A 7-year-old boy developed a severe unilateral grand mal seizure at the age of 5 years (phenobarbitone therapy); 1.5 years later valproate (2-propylpentanoic acid, VPA) was added to the therapy. After a seizure-free period of 3 months the patient died from hepatic failure resembling Reye syndrome. Several plasma and urine samples from the final stage before and during peritoneal dialysis were analyzed by GC/MS. The predominant feature was the abnormally increased formation of both 3 mono- and 4 double unsaturated metabolites of VPA amounting in plasma to 58%-71% of the sum of VPA plus all analyzed metabolites (controls maximal 15%) and in urine to 34%-61% (controls maximal 10%). The beta-oxidation pathway of VPA was shown to be suppressed (lack of 3-keto-VPA), whereas metabolites from the omega-oxidation pathway could still be measured (urinary 5-OH-VPA plus 2-propylglutaric acid ca. 1.6%, controls more than 10%). 4-en-VPA (2-propyl-4-pentenoic acid) (5%-21% in plasma) and 4,4'-dien-VPA (2(2-propenyl)-4-pentenoic acid) (4%-7%) have been found as abnormal unsaturated metabolites not detectable in controls. Additional typical findings were the high excretion of adipic acid, suberic acid, and 4-octen-1,8-dicarboxylic acid demonstrating the enhanced capacity of omega-oxidation in fatty acid oxidation.

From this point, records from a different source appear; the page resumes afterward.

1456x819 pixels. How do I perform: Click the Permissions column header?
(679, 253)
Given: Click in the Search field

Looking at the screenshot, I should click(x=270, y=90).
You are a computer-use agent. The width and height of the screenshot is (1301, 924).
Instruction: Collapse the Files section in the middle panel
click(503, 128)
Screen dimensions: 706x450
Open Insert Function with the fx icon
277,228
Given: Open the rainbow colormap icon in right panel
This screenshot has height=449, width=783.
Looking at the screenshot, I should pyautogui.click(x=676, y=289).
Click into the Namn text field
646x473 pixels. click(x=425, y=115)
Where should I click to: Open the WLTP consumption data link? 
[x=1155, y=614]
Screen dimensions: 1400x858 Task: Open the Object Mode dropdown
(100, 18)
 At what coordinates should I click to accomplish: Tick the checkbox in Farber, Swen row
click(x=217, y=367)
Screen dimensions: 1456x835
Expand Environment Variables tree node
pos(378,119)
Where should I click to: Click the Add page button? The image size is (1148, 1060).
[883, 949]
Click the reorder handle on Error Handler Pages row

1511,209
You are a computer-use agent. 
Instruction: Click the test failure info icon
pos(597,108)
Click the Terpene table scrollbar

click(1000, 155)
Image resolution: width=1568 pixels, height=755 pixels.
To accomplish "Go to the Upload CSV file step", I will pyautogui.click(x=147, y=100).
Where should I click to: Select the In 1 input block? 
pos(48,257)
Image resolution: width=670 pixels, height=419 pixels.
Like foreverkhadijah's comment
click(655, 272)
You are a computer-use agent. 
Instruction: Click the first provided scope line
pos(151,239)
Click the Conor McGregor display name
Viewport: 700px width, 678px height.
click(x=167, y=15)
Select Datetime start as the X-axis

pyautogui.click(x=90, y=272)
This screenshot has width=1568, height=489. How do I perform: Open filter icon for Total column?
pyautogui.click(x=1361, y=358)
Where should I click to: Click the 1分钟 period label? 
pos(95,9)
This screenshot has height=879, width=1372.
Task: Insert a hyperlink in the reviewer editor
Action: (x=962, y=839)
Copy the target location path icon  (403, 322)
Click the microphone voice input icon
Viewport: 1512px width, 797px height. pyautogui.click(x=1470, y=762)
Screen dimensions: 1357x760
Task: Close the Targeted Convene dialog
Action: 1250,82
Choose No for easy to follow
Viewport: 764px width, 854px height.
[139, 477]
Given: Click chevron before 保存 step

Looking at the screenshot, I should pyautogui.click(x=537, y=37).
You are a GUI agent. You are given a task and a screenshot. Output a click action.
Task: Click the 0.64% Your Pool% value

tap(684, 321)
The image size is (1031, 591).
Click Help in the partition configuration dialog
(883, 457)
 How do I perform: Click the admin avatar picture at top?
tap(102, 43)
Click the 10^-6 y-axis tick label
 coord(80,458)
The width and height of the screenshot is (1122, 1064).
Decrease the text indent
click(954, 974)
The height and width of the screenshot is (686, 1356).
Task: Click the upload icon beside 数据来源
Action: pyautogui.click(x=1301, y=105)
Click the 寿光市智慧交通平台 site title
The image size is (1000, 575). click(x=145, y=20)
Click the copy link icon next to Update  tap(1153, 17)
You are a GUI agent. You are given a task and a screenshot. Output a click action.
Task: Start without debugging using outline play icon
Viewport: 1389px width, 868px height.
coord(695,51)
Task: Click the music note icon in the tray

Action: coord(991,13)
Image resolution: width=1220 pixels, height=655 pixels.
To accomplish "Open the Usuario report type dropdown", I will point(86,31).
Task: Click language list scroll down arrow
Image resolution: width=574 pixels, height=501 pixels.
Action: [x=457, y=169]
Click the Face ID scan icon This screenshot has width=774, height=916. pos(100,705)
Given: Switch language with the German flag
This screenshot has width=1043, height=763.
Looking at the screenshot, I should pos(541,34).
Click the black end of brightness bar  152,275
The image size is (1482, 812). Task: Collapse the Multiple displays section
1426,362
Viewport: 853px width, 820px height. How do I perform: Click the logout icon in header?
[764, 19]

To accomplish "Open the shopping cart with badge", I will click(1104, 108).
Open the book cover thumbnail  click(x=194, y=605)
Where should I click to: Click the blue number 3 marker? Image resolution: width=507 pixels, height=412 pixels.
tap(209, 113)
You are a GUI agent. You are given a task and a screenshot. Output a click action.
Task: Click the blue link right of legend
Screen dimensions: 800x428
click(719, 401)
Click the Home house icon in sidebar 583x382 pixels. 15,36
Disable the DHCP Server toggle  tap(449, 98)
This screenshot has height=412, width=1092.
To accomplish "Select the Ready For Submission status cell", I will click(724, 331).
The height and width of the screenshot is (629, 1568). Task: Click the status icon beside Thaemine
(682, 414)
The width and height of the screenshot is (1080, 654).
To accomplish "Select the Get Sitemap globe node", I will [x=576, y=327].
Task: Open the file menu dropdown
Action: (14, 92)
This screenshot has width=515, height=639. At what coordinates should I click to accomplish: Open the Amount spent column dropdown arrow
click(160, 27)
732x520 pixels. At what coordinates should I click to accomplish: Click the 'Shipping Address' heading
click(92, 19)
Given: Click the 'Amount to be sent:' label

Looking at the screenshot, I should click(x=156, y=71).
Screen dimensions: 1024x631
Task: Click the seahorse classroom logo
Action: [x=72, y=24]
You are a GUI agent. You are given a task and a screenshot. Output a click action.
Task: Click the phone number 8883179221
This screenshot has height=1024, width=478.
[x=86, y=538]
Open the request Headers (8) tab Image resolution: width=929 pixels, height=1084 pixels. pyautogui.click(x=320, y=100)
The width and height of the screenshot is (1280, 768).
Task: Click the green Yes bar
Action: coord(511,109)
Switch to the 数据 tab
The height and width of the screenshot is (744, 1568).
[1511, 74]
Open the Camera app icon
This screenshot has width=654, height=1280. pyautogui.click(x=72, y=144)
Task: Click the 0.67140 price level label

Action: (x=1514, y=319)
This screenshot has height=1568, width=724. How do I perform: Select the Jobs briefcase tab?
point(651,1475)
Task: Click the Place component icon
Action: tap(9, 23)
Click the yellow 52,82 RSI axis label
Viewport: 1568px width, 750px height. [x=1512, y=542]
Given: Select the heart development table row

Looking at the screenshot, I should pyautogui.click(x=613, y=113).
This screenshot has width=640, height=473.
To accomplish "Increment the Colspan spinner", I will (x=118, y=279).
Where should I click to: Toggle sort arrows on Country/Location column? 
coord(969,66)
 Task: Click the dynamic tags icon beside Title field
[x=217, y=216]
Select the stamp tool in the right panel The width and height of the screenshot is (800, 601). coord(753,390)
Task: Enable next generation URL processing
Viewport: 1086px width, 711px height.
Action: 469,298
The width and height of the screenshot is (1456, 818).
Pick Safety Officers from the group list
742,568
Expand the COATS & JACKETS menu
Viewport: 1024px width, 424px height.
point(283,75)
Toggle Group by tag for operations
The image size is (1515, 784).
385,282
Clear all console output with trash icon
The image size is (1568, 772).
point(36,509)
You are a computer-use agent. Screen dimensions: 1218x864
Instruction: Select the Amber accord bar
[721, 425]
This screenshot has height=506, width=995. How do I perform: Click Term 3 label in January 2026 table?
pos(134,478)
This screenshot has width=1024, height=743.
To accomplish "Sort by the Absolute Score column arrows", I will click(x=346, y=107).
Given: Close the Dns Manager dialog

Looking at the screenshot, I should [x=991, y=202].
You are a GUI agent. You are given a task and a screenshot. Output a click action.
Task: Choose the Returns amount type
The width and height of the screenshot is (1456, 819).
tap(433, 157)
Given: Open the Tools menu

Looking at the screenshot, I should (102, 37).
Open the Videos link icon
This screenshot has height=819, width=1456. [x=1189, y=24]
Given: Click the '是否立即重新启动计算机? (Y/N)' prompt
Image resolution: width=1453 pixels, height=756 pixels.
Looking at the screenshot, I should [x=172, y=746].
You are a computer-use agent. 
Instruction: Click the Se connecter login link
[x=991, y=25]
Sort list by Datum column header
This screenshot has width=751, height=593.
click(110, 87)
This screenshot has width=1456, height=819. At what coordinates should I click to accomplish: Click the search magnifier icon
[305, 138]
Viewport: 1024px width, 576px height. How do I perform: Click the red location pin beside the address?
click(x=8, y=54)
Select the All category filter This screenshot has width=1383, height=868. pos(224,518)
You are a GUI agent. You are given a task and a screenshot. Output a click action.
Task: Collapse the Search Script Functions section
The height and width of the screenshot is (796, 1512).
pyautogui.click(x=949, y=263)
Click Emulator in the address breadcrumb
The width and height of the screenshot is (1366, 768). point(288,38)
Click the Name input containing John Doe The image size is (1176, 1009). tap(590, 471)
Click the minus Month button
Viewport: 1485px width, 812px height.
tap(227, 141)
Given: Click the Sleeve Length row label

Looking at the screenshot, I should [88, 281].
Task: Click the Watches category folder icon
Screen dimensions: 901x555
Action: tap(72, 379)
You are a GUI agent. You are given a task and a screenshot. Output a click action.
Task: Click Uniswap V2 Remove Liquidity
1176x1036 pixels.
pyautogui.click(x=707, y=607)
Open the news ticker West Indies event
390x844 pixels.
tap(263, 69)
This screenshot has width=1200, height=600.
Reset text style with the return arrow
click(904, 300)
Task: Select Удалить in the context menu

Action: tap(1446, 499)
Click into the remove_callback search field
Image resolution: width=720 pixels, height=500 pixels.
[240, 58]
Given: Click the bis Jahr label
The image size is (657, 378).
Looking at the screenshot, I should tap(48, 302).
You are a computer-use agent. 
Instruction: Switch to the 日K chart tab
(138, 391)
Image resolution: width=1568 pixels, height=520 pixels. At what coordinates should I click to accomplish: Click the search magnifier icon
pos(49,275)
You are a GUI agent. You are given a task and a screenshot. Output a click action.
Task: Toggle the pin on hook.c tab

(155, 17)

一名7岁男孩在5岁时出现严重的单侧大发作癫痫(接受苯巴比妥治疗);1.5年后,丙戊酸(2-丙基戊酸,VPA)被添加到治疗中。在3个月无癫痫发作期后,患者死于类似瑞氏综合征的肝衰竭。通过气相色谱/质谱联用仪(GC/MS)分析了腹膜透析前和透析期间末期的几份血浆和尿液样本。主要特征是VPA的3种单不饱和代谢物和4种双不饱和代谢物的形成异常增加,血浆中这些代谢物占VPA与所有分析代谢物总和的58%-71%(对照组最高为15%),尿液中占34%-61%(对照组最高为10%)。结果显示VPA的β-氧化途径受到抑制(缺乏3-酮-VPA),而ω-氧化途径的代谢物仍可检测到(尿液中5-羟基-VPA加2-丙基戊二酸约为1.6%,对照组超过10%)。已发现4-烯-VPA(2-丙基-4-戊烯酸)(血浆中占5%-21%)和4,4'-二烯-VPA(2-(2-丙烯基)-4-戊烯酸)(4%-7%)是对照组中未检测到的异常不饱和代谢物。其他典型发现是己二酸、辛二酸和4-辛烯-1,八二酸的高排泄,这表明脂肪酸氧化中ω-氧化能力增强。